The trend was confirmed in the 2022 Northern Ireland assembly election, when it became the biggest party for the first time, giving O’Neill the right to claim the position of first minister. But the Democratic Unionist Party made their participation in the executive conditional on the renegotiation of the 2021 Brexit deal. A more recent deal brokered by prime minister Rishi Sunak and the EU broke the deadlock, with the DUP agreeing to participate in a Sinn Féin-led government.
Meanwhile, in the Republic, under the leadership of Mary Lou MacDonald, and a team of high-profile spokespeople on issues such as housing (Eoin Ó Broin having made a name for himself as an expert in the field) and finance (Pierce Doherty’s alternative 2024 budget was described by Irish Times political editor Pat Leahy as “comprehensive and painstakingly costed”), the party reinvented itself. It succeeded in providing a credible, leftwing alternative to the two-party system that had seen Fianna Fáil and Fine Gael dominate Irish politics since independence.
In government and opposition
As the only political party organised throughout the island (with the exception of People Before Profit, which holds four seats in the Republic and one in Northern Ireland), much of Sinn Féin’s work on one side of the border is scrutinised on the other.
Being in government on one side and in opposition on the other, all at the same time, will therefore be a delicate balance to sustain. In the Republic, Sinn Féin has kept the two main parties, Fine Gael and Fianna Fáil, on their toes. But while it has retained its lead over its two rivals, opinion polls show that the gap is slowly narrowing. Sinn Féin dropped from an all-time high of 33% in September 2023 to 27% in January 2024 – though it is still ahead of the other parties by a comfortable margin. Sinn Féin’s capacity to prove that it can govern consensually and efficiently in an environment as politically divisive as Northern Ireland will be a useful test ahead of the next general election in the Republic.
In the North, the work of the newly nominated executive will be focused on bread-and-butter issues, such as addressing the crisis in the NHS, which is reaching breaking point. The political vacuum created by the Democratic Unionist Party’s boycott of the institutions has compounded the problems faced by an ailing economy which lags behind the Republic in terms of salaries and living standards. The British government has offered a £3.3bn funding package as part of the deal to restore power sharing in Northern Ireland and this will undoubtedly help to address the more immediate questions of public sector pay, which has stagnated since the start of the decade and is the lowest in the UK.
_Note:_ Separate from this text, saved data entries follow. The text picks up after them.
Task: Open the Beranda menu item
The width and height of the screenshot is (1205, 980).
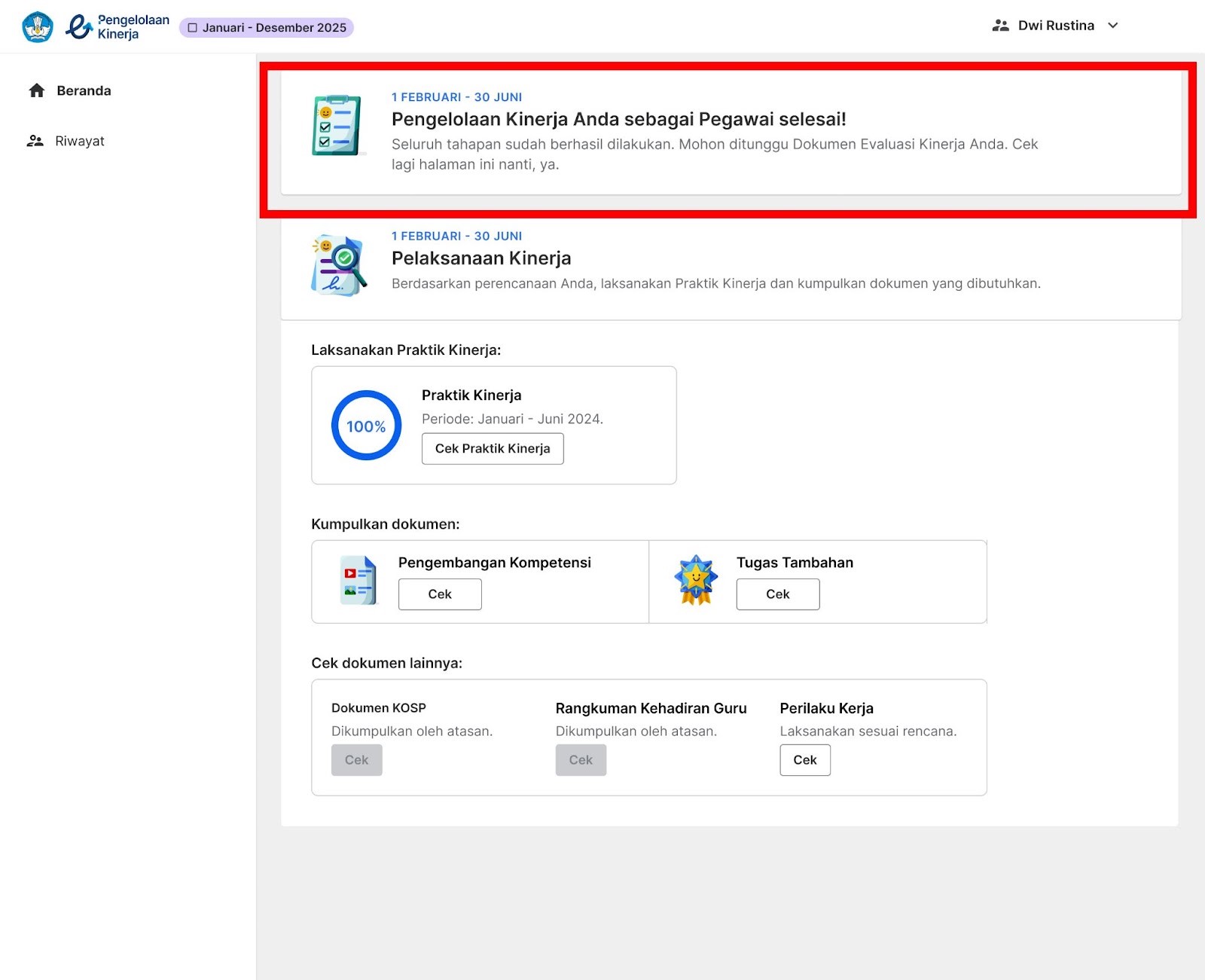Action: (84, 91)
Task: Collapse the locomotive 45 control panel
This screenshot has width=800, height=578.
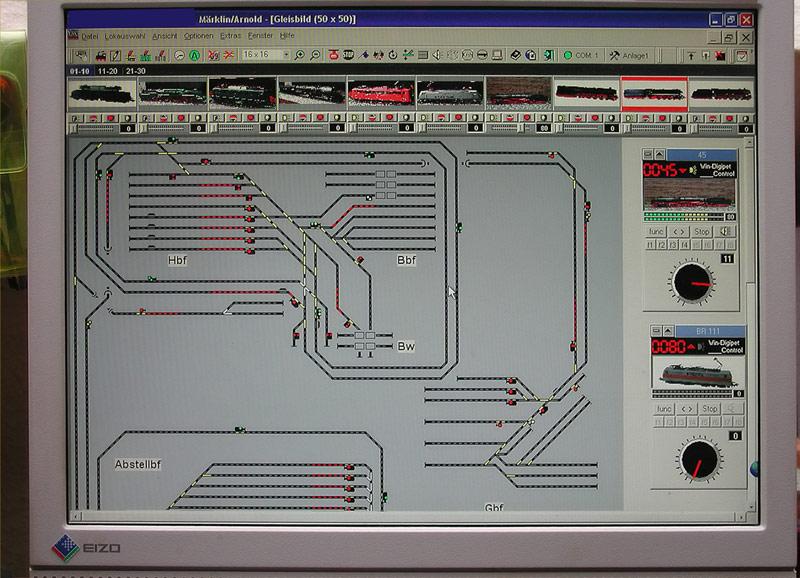Action: (659, 153)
Now that it holds the key ministries of finance, economy and infrastructure, Sinn Féin will have the opportunity (or face the challenge) to demonstrate its ability to make a difference. During their visit to Belfast to mark the restoration of the power-sharing executive, on February 5, Irish Prime Minister (Taoiseach) Leo Varadkar and his British counterpart Sunak played down the prospects of a united Ireland and insisted on the importance of day-to-day matters.
Indeed, only the secretary of state for Northern Ireland can decide on holding of a referendum on the constitutional future of Northern Ireland. But Sinn Féin is determined to make this happen. O’Neill has pledged that she will not ask anyone in Northern Ireland to surrender their identity. However,‘ we can expect her and her colleagues to continue to put Irish unity at the top of the agenda.